3日目はサツキ狙いの正伝寺・等持院に、多少スイレンが見られそうな龍安寺をプラスした北部コースにしてみました。まず、やや便の悪い正伝寺へ北大路駅からタクシーでササッと入ることにします。ドライバーのおじちゃん曰く「滅多に行ったことがない」とのこと。知名度はあるはずなのに人気はいまひとつなのでしょうか。



 ●正伝寺

東巌慧安が南宋の名僧・兀庵普寧(ごつたんふねい)から「正伝」の寺額を与えられ、それを寺号として文永5年(1268)に開山した。元寇の際に東巌慧安が蒙古降伏を祈念したため(?)のちに比叡山衆徒により破却されたが、弘安5年(1282)に加茂の祠官・森経久から寄付を受け現在地に再興され栄えた。応仁の乱で焼失後、秀吉・家康の援助で復興したが、現在は二堂を残すのみ。
方丈の広縁天井は伏見城遺構の廊下が用いられた血天井である。サツキの刈り込みが配された小堀遠州作の枯山水庭園は「獅子の児渡し」と呼ばれている。

▲ドラ(?) ▲庫裏

▲畑の中の鐘楼


正伝寺は、大文字五山送り火の船形を描く船山を背にした山腹にある。
静かな郊外住宅地のはずれにある山門から薄暗い参道を登っていくと、けたたましい音を立てて何かの作業車がゆっくり横切って行った。この周囲一帯はゴルフコースになっているとのことである。何故わざわざ名刹を囲むように遊戯施設を造るのだろう。ちょっと興ざめだ。
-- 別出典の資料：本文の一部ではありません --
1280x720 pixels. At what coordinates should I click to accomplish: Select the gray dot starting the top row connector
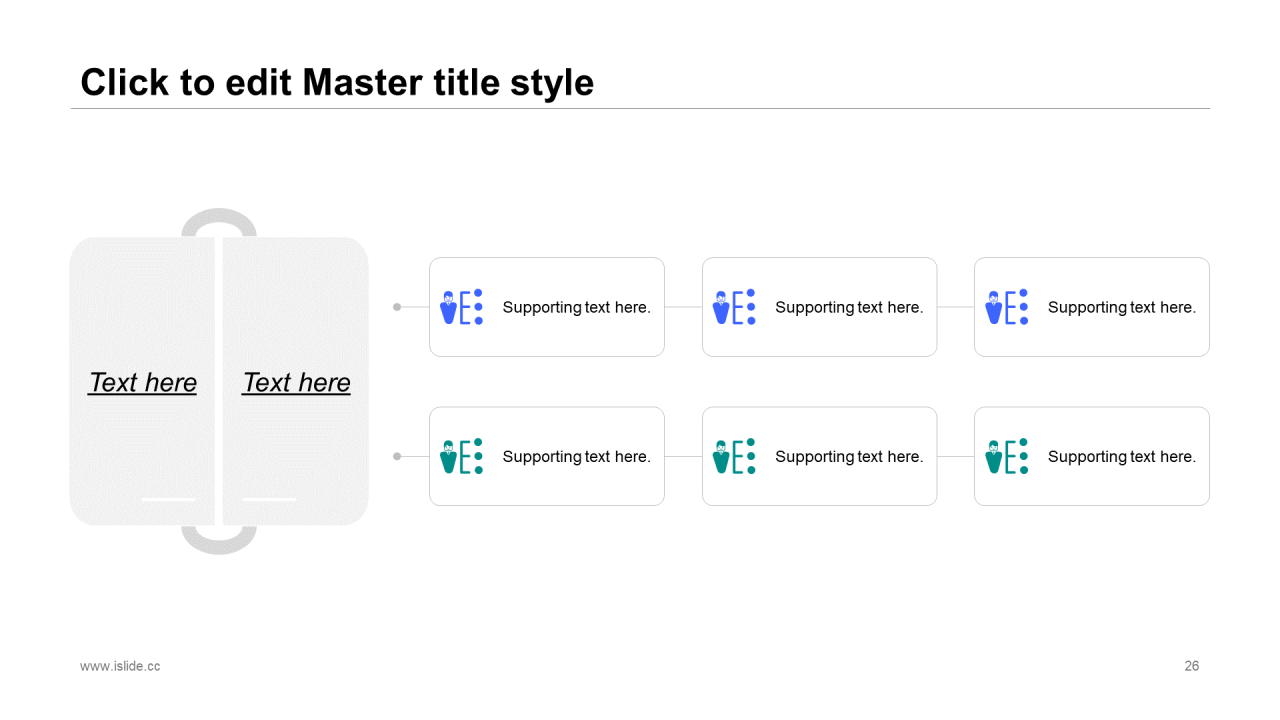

笑ってしまうほど簡素な山門をもうひとつくぐり、しばらく歩くと少し視界が開けてきた。細い坂道の左側は緑の濃い狭い畑で、その中に可愛らしい鐘楼が全く違和感無く建っている。なんてのどかなんだ…。
坂を登りきると、こじんまりとした植木に飾られた庫裏に着いた。さぁ「拝観二打」のドラを鳴らすぞ!と張り切ってふと横を見ると、ちょっと留守にするので拝観料置いて入ってね、との旨、張り紙が。残念。

受付のすぐ横に小さな方丈と枯山水庭園があった。
あまり広くない白砂の庭に七五三調に配されたサツキ株は予想以上にぽってりと大きく感じられる。南禅寺や龍安寺の「虎の児渡し」に対して「獅子の児渡し」とも呼ばれるそうだが、七五三を石で表した庭とは全く印象が違う。緑の清々しさと柔らかさが、シンプルな枯山水の緊張感を緩和しているような気がした。サツキは剪定が深いらしく花付きは少なめだが、緑とのバランスが程良く可愛らしい。

白壁の向こうは先ほど登ってきた参道周辺の木々で、そのはるか向こうにうっすら比叡山が見える。ガイドブックの写真からは想像できない圧倒的な奥行きと開放感が心地よい。

方丈(本堂)は伏見城の遺構と伝わり、広縁天井には伏見城落城の際に徳川方の鳥居元忠とその家臣が自刃したという廊下の板が使われている。今も血染めの手形などが黒く残っているが、厳粛な気持ちにこそなれ、あまり怖さを感じることはない。鈍感なのだろうか(^^;) 霊感が全く無く、怨念のこもっていそうな史跡も見学できてしまう自分が怖いと言えば怖いかもしれない。
方丈内部には狩野山楽の襖絵などがあるが、仰々しく展示されているわけではなくごく普通にふすまとしてそこに“ある”のがすごい。その他、動物の画の色紙や白い虎の襖絵なども不思議だ。

参道を下り山門を出て、住宅地の中をしばらく歩くと神光院に着く。偵察がてらちょこっと覗いてみた。


▲方丈の中から
▲庭園ほぼ正面
▲庭園右側



●神光院(神光院の歴史は2005年秋の項にあります)

神光院はちょっとしたハナショウブの名所だが、今回は小さな池のほんの2〜3株が開花を始めているのみで、やはり見頃はまだまだ先のよう。その他、少ないながらところどころに小さなサツキ株があり可愛らしい。何故か山門周辺には紅葉も見られる。